> [Pagina]:
──────

Mentre morivo (titolo originale As I Lay Dying) è un romanzo dello scrittore statunitense William Faulkner, pubblicato a New York nel 1930 dall'Editore Cape & Smith.
Nel libro viene narrata una storia semplicissima sul piano della mera fabula ma estremamente complessa su quello dello stile e della tecnica narrativa. Ed è proprio la forma peculiare e studiatissima a fare di questo impervio romanzo uno dei vertici della narrativa del XX secolo. Come ricorda Fernanda Pivano in un lungo saggio introduttivo a Luce d'agosto Faulkner scrisse Mentre morivo nell'estate del 1929, all'età di 32 anni, quando lavorava come fuochista alla centrale elettrica dell'Università di Oxford, Mississippi, e vi si dedicava "nelle ore di minor lavoro, tra la mezzanotte e le quattro del mattino, usando come tavolino una carriola capovolta"

──────

> [Dati estratti]:
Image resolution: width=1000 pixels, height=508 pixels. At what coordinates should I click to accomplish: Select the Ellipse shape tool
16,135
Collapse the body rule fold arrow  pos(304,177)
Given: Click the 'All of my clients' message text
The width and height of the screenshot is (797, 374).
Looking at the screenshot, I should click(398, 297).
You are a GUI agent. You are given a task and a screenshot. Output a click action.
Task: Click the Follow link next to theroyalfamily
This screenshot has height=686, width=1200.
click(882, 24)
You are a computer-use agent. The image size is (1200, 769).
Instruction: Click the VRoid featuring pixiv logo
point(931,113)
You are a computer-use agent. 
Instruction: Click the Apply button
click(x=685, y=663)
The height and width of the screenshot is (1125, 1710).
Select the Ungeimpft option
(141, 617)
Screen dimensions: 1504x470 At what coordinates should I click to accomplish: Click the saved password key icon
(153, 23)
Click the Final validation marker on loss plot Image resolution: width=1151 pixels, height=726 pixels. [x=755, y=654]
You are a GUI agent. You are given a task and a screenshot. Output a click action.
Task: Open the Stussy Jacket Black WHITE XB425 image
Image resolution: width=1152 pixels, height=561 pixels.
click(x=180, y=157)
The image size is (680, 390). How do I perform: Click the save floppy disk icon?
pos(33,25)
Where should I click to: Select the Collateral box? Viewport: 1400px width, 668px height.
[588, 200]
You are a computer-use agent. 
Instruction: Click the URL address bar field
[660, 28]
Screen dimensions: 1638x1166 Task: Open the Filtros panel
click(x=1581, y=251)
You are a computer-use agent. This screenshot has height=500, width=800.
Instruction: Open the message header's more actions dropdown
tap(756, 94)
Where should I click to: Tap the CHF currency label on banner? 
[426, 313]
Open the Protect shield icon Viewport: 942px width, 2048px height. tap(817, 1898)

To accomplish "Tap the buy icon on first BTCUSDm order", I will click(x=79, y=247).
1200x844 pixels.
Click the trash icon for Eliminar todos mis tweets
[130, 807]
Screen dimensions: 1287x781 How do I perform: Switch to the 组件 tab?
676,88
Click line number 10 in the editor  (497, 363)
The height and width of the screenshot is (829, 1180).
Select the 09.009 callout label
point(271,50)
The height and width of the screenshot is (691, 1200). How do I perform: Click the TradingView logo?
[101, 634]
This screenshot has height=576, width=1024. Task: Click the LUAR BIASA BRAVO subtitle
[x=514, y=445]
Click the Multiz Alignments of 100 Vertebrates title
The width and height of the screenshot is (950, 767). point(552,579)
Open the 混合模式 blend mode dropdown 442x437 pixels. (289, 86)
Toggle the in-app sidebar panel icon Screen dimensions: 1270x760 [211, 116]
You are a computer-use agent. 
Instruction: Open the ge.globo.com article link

──────

> [Obiettivo 1]:
Traduci in inglese questa frase della pagina su Mentre morivo: "Ed è proprio la forma peculiare e studiatissima a fare di questo impervio romanzo uno dei vertici della narrativa del XX secolo."
> [Obiettivo 2]:
Nei record, prendi tutte le righe dalla riga che contiene "The height and width of the screenshot is (1125, 1710)." fino alla riga che contiene "The width and height of the screenshot is (950, 767).". Cambia "Instruction" in "Command" e riscrivi solo quelle righe, lasciando tutto il resto uguale.

> [Risposta 1]:
And it is precisely its peculiar, highly studied form that makes this arduous novel one of the high points of twentieth-century fiction.

> [Risposta 2]:
The height and width of the screenshot is (1125, 1710).
Select the Ungeimpft option
(141, 617)
Screen dimensions: 1504x470 At what coordinates should I click to accomplish: Click the saved password key icon
(153, 23)
Click the Final validation marker on loss plot Image resolution: width=1151 pixels, height=726 pixels. [x=755, y=654]
You are a GUI agent. You are given a task and a screenshot. Output a click action.
Task: Open the Stussy Jacket Black WHITE XB425 image
Image resolution: width=1152 pixels, height=561 pixels.
click(x=180, y=157)
The image size is (680, 390). How do I perform: Click the save floppy disk icon?
pos(33,25)
Where should I click to: Select the Collateral box? Viewport: 1400px width, 668px height.
[588, 200]
You are a computer-use agent. 
Command: Click the URL address bar field
[660, 28]
Screen dimensions: 1638x1166 Task: Open the Filtros panel
click(x=1581, y=251)
You are a computer-use agent. This screenshot has height=500, width=800.
Command: Open the message header's more actions dropdown
tap(756, 94)
Where should I click to: Tap the CHF currency label on banner? 
[426, 313]
Open the Protect shield icon Viewport: 942px width, 2048px height. tap(817, 1898)

To accomplish "Tap the buy icon on first BTCUSDm order", I will click(x=79, y=247).
1200x844 pixels.
Click the trash icon for Eliminar todos mis tweets
[130, 807]
Screen dimensions: 1287x781 How do I perform: Switch to the 组件 tab?
676,88
Click line number 10 in the editor  (497, 363)
The height and width of the screenshot is (829, 1180).
Select the 09.009 callout label
point(271,50)
The height and width of the screenshot is (691, 1200). How do I perform: Click the TradingView logo?
[101, 634]
This screenshot has height=576, width=1024. Task: Click the LUAR BIASA BRAVO subtitle
[x=514, y=445]
Click the Multiz Alignments of 100 Vertebrates title
The width and height of the screenshot is (950, 767). point(552,579)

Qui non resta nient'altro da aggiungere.